-------- Supplied text --------

Hive workload migration to new account in Azure Storage

Learn how to use script actions to copy Hive tables across storage accounts in HDInsight. This may be useful when migrating to Azure Data Lake Storage Gen2.

To manually copy an individual Hive table on HDInsight 4.0, see Hive export/import.

Prerequisites

How it works

We'll run a script action to export Hive tables from the original cluster to a specified HDFS directory. See Script action to a running cluster.

Then, we'll run another script action on the new cluster to import the Hive tables from the HDFS directory.

The script will re-create the tables to the new cluster's default filesystem. Native tables will also copy their data in storage. Non-native tables will copy only by definition. See Hive Storage Handlers for details on non-native tables.

The path of external tables not in the Hive warehouse directory will be preserved. Other tables will copy to the target cluster's default Hive path. See Hive properties hive.metastore.warehouse.external.dir and hive.metastore.warehouse.dir.

The scripts will not preserve custom file permissions in the target cluster.

Note

This guide supports copying metadata objects related to Hive databases, tables and partitions. Other metadata objects must be re-created manually.

  • For Views, Hive supports SHOW VIEWS command as of Hive 2.2.0 on HDInsight 4.0. Use SHOW CREATE TABLE for view definition. For earlier versions of Hive, query the metastore SQL DB to show views.

--------

**Given request a**
Rewrite the rows from the first one through the line containing "click(316, 222)", replacing "green" with "blue" and leaving everything else unchanged.
The text on Hive table migration and the rows that follow it are unrelated material.

-------- Dataset records --------

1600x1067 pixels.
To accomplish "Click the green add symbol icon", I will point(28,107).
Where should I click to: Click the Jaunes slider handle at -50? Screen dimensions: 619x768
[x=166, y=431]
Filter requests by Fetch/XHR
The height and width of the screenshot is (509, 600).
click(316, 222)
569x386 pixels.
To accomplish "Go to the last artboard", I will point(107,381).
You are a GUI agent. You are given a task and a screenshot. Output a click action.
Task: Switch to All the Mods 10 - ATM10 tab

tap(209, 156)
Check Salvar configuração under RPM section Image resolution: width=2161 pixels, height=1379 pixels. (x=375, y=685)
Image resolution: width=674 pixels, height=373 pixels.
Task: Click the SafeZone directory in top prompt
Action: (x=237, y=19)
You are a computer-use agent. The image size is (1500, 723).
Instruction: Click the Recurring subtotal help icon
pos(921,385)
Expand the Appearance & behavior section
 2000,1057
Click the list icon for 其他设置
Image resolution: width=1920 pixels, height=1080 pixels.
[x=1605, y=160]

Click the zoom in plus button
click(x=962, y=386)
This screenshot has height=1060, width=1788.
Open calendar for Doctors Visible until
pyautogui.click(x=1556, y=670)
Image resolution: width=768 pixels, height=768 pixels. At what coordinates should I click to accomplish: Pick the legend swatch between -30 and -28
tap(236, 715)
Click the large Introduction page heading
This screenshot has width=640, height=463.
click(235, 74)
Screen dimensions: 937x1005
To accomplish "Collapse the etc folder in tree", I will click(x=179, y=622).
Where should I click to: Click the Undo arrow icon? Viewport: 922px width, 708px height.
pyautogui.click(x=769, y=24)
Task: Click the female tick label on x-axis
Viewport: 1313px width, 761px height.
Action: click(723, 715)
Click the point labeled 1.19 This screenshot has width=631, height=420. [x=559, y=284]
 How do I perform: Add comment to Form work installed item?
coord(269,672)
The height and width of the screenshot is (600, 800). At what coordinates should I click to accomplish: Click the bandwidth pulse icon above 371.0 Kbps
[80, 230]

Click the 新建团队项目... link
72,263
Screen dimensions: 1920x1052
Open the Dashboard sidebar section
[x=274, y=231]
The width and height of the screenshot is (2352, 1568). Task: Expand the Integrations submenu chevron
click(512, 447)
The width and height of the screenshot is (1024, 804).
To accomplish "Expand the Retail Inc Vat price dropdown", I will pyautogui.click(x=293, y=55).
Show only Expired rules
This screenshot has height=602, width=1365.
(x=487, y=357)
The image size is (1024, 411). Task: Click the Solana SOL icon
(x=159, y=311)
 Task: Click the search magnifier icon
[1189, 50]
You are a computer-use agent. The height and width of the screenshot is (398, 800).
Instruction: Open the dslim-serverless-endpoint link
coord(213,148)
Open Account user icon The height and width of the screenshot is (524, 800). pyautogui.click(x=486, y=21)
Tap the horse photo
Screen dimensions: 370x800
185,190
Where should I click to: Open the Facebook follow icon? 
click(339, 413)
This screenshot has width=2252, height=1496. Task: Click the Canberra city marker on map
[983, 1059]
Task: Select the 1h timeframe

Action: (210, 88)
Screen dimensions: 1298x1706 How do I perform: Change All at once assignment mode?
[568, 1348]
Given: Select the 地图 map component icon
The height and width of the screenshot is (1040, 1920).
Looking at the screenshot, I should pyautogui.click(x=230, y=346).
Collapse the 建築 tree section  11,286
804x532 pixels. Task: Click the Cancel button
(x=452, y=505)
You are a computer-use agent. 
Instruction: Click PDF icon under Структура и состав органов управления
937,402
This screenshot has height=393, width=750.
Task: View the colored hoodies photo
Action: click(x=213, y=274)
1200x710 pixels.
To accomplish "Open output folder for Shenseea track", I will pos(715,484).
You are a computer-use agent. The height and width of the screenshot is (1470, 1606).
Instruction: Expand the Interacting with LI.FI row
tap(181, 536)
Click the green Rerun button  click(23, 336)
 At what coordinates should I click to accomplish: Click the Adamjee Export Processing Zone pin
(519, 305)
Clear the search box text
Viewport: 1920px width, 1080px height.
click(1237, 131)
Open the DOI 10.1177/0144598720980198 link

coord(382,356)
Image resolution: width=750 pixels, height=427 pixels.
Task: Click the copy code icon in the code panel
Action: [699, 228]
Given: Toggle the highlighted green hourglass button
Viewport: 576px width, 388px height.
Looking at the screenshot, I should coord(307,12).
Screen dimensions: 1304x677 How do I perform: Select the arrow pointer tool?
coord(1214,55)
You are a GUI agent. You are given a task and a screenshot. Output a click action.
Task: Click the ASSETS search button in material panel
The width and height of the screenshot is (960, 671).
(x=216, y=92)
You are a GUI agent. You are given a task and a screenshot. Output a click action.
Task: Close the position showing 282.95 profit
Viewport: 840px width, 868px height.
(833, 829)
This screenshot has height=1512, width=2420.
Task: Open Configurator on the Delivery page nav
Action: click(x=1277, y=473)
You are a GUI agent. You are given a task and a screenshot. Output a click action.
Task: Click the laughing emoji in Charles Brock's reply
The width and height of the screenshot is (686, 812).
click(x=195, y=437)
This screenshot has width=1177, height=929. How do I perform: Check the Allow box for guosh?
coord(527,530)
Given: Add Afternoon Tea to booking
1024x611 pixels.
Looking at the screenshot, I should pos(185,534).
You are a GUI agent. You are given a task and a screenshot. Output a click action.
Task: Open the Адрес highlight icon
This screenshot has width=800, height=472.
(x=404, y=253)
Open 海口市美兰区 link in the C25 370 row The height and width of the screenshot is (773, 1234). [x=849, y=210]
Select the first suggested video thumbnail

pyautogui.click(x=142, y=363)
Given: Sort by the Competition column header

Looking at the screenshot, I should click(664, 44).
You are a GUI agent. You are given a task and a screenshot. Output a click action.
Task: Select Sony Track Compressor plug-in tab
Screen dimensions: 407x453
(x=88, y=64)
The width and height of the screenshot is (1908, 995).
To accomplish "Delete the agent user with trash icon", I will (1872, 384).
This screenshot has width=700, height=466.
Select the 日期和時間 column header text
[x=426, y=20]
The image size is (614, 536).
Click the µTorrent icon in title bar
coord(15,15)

--------

**Given request b**
Reproduce the passage from the Hive migration text, starting at the words "This guide supports" and stopping after "to show views.".

**Correct answer a**
1600x1067 pixels.
To accomplish "Click the blue add symbol icon", I will point(28,107).
Where should I click to: Click the Jaunes slider handle at -50? Screen dimensions: 619x768
[x=166, y=431]
Filter requests by Fetch/XHR
The height and width of the screenshot is (509, 600).
click(316, 222)

**Correct answer b**
This guide supports copying metadata objects related to Hive databases, tables and partitions. Other metadata objects must be re-created manually.

  • For Views, Hive supports SHOW VIEWS command as of Hive 2.2.0 on HDInsight 4.0. Use SHOW CREATE TABLE for view definition. For earlier versions of Hive, query the metastore SQL DB to show views.